The earth wobble is normal. The unit of the graph in the quoted link by OP is milliarcsecond(mas), which is 1/3,600,000 degree. Calculate by yourself how big is the gap between this tiny wobbling and 90 degree pole shift.


So, don't worry. There will be NO sudden, big pole shift or what so ever, talked by the "planet X" thing or some self-proclaimed "prophets".

It takes tens of thousand years that a few degree of pole shift to be able to occur. Then the result means NOT EVEN CLOSE to any catastrophic situation, and of course you will never see it by hundreds of generations after us.

Also, the two things, magnetic pole reversal and geometric pole shift, are totally different. And, the magnetic pole reversal also occurs very gradually for tens of thousands years, perhaps without signicant effect accompanied.

Verify this with the entry from Wikipedia below, and do your homework.


Precession (astronomy)From Wikipedia, the free encyclopedia
[link to en.wikipedia.org]

The precession of Earth's axis of rotation with respect to inertial space is also called the precession of the equinoxes. Like a wobbling top, the direction of the Earth's axis is changing; while today, the North Pole points roughly to Polaris, over time it will change. Because of this wobble, the position of the earth in its orbit around the sun at the moment of the equinoxes and solstices will also change.

The term precession typically refers only to the largest periodic motion. Other changes of Earth's axis are nutation and polar motion; their magnitude is very much smaller.

Currently, this annual motion is about 50.3 seconds of arc per year or 1 degree every 71.6 years.

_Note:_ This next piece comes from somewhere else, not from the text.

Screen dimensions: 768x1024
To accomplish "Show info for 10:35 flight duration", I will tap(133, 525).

The process is slow, but cumulative. A complete precession cycle covers a period of approximately 25,765 years, the so called Great or Platonic year, during which time the equinox regresses a full 360° through all twelve constellations of the zodiac. Precessional movement is also the determining factor in the length of an astrological age.

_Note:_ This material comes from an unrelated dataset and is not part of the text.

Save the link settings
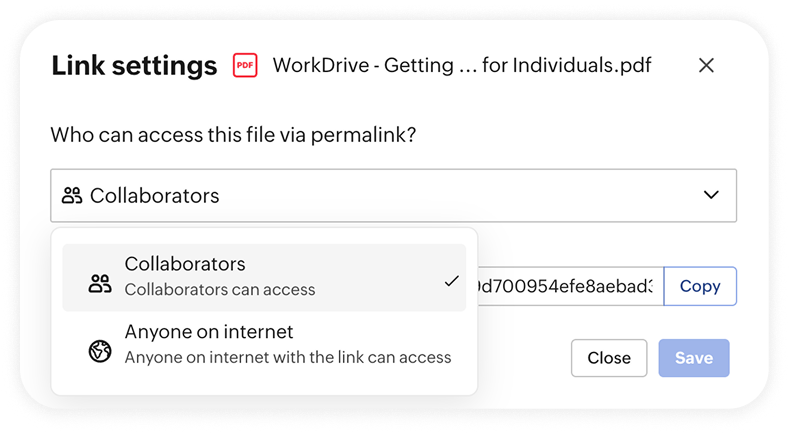 (693, 358)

In ancient times the precession of the equinox referred to the motion of the equinox relative to the background stars in the zodiac; this is equivalent to the modern understanding. It acted as a method of keeping time in the Great year.[citation needed]

Hipparchus is credited with discovering that the positions of the equinoxes move westward along the ecliptic compared to the fixed stars on the celestial sphere. The exact dates of his life are not known, but astronomical observations attributed to him date from 147 BC to 127 BC and were described in his writings, none of which survive to date.

[Snip]


Milankovitch cyclesFrom Wikipedia, the free encyclopedia
(Redirected from Earth wobble)
[link to en.wikipedia.org]

Milankovitch cycles are the collective effect of changes in the Earth's movements upon its climate, named after Serbian civil engineer and mathematician Milutin Milanković. The eccentricity, axial tilt, and precession of the Earth's orbit vary in several patterns, resulting in 100,000-year ice age cycles of the Quaternary glaciation over the last few million years. The Earth's axis completes one full cycle of precession approximately every 26,000 years. At the same time, the elliptical orbit rotates, more slowly, leading to a 21,000-year cycle between the seasons and the orbit. In addition, the angle between Earth's rotational axis and the normal to the plane of its orbit moves from 21.5 degrees to 24.5 degrees and back again on a 41,000-year cycle. Currently, this angle is 23.44 degrees and is decreasing.

The Milankovitch theory[1] of climate change is not perfectly worked out; in particular, the largest observed response is at the 100,000-year timescale, but the forcing is apparently small at this scale, in regard to the ice ages. Various feedbacks (from carbon dioxide, or from ice sheet dynamics) are invoked to explain this discrepancy.

Milankovitch-like theories were advanced by Joseph Adhemar, James Croll, Milutin Milanković and others, but verification was difficult due to the absence of reliably dated evidence and doubts as to exactly which periods were important. Not until the advent of deep-ocean cores and a seminal paper by Hays, Imbrie and Shackleton, "Variations in the Earth's Orbit: Pacemaker of the Ice Ages", in Science, 1976,[2] did the theory attain its present state.